Budapest – Der konservative und parteilose Außenseiter Peter Marki-Zay wird als Oppositionskandidat den rechtsnationalen Ministerpräsidenten Viktor Orban bei der Parlamentswahl 2022 herausfordern. Der 49-Jährige gewann überraschend eine von der Opposition organisierte Vorwahl mit deutlichem Vorsprung vor seiner sozialdemokratischen Rivalin Klara Dobrev, wie die Vorwahlkommission mitteilte. Demnach kam Marki-Zay auf 56,71 Prozent der Stimmen und Dobrev auf 43,29 Prozent. Dabei galt Marki-Zay zunächst als Außenseiter. In der ersten Wahlrunde landete Marki-Zay noch hinter dem Budapester Bürgermeister Gergely Karacsony nur auf dem dritten Platz. Er konnte diesen jedoch überzeugen, sich aus dem Rennen zurückzuziehen.

Eine derartige Vorwahl gab es in Ungarn zum ersten Mal. Sechs bisher zerstrittene Oppositionsparteien – von links-grün bis rechtskonservativ – sollen den Sieger im Wahlkampf gegen Orban unterstützen. „Heute haben wir auch die Opposition ausgewechselt“, sagte Marki-Zay. Der Opposition könne es nur gemeinsam gelingen, Orban zu besiegen. „Wir wollen ein neues, saubereres, ehrliches Ungarn“, sagte er. „Der Ausweg ist weder rechts noch links, sondern nur aufwärts“, fügte er hinzu. Er sei sich mit Dobrev darin einig, dass der Zusammenhalt der Opposition nicht zerstörbar sei.
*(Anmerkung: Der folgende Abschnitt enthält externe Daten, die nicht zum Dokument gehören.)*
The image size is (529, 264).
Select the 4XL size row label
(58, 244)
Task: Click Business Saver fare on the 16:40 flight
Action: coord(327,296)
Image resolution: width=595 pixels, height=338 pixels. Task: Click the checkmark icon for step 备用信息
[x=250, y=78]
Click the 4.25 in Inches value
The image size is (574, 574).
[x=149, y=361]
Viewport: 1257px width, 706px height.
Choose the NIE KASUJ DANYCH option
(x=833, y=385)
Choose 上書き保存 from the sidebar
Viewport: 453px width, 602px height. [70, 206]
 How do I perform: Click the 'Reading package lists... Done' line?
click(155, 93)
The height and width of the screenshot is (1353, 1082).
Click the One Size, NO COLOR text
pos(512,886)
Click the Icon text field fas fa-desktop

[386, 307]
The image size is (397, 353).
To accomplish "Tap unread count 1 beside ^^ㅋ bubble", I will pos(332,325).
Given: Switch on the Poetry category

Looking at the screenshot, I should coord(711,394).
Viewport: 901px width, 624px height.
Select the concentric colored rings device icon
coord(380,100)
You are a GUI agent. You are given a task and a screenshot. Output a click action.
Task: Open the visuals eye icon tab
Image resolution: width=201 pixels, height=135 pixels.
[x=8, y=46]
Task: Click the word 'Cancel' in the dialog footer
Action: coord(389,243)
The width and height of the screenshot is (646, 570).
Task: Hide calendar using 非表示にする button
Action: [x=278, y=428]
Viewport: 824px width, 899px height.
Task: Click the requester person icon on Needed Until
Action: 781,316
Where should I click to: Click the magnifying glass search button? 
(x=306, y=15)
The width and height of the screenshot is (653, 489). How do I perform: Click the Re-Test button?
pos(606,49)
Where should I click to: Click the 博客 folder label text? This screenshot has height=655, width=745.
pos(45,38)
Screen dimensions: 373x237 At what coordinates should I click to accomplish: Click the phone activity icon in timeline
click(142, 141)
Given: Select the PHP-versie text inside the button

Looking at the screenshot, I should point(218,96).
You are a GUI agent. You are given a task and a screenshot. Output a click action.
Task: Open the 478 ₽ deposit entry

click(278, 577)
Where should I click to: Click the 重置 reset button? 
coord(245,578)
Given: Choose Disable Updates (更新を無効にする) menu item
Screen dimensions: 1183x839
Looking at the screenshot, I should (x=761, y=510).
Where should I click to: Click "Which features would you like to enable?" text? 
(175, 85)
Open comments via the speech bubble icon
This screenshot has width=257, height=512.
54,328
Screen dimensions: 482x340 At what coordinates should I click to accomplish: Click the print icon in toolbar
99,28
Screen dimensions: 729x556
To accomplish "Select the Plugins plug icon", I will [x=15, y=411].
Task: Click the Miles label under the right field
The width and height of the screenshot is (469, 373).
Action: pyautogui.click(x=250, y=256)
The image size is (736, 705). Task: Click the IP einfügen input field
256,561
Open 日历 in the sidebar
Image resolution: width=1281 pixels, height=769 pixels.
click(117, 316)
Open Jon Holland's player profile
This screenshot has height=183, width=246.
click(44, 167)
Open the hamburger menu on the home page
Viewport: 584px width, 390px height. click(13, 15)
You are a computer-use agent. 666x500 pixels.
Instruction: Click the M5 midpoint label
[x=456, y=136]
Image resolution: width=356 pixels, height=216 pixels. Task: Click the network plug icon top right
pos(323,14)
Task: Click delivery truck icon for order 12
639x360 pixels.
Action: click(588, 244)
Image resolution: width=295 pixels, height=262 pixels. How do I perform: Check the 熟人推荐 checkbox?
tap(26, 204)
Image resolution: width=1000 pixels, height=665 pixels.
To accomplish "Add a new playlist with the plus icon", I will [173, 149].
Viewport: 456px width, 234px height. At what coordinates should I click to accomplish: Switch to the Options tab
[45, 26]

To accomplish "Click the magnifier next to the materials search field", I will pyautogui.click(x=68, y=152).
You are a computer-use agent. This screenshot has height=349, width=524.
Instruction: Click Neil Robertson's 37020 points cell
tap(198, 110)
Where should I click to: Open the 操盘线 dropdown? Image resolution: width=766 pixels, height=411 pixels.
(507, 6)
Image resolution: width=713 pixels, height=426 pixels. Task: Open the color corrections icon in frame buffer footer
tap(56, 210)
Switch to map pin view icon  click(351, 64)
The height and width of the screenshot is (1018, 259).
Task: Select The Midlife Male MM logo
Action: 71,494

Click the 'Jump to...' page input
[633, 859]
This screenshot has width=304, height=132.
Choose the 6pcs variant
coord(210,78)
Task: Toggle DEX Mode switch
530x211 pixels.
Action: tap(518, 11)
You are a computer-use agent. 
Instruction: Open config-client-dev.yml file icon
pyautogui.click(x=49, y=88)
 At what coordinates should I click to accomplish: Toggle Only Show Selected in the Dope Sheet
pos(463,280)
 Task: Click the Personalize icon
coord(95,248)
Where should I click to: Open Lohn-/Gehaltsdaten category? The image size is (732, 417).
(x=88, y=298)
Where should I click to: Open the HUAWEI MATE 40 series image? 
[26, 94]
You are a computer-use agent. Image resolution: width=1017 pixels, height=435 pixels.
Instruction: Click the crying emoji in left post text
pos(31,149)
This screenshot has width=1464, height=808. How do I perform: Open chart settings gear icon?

„Dies ist die Revolution der kleinen Leute“, betonte Marki-Zay. Vor allem junge Leute hätten die Wahl für ihn entschieden. Das Durchschnittsalter seiner Wähler habe unter 40 Jahren gelegen.

Marki-Zays Stärke: Als Konservativer aus dem ungarischen Tiefland, bekennender Katholik und Vater von sieben Kindern kann er Wähler auf dem Land ansprechen, die konservativ eingestellt sind, aber von Orbans Herrschaft möglicherweise nicht mehr so überzeugt sind. Zugleich vergrault er die städtischen, eher linken Wähler nicht, weil sich sein Konservativismus mit Weltoffenheit, Toleranz und Kompromissfähigkeit verbindet.

Marki-Zay studierte Wirtschaft, Elektrotechnik und Geschichte. Von 2004 bis 2009 lebte er mit seiner Familie in Kanada und den USA. In die Politik stieg er erst 2018 ein. Damals gewann er – gleichfalls überraschend – die Bürgermeisterwahl in Hodmezövasarhely. Der Ort galt bis dahin als uneinnehmbare Hochburg der Orban-Partei Fidesz. Im Jahr darauf wiederholte er den Wahlsieg.

Marki-Zay kann die Ernüchterung vieler ehemaliger Fidesz-Anhänger aus eigener Erfahrung nachvollziehen, da er die Partei früher selbst wählte. Er sei „am Boden zerstört“ gewesen, als Orban 2002 nach seiner ersten Amtszeit als Ministerpräsident nicht wiedergewählt wurde, erzählte Marki-Zay. Als Orban 2010 jedoch an die Macht zurückkehrte, habe er sich von dessen Politik nicht mehr vertreten gefühlt. Seit gestern ist der Kleinstadt-Bürgermeister nun Hoffnungsträger all jener Ungarn, die sich nach mehr als einem Jahrzehnt unter dem Rechtspopulisten Orban eine neue Regierung wünschen.

Die Beteiligung an der Vorwahl erreichte eine Rekordhöhe: 662 016 Wähler stimmten binnen sechs Tagen ab. An der ersten Runde der Vorwahl Ende September hatten sich 633 811 Bürger beteiligt. Schon dieser Wert übertraf die Erwartungen der Organisatoren.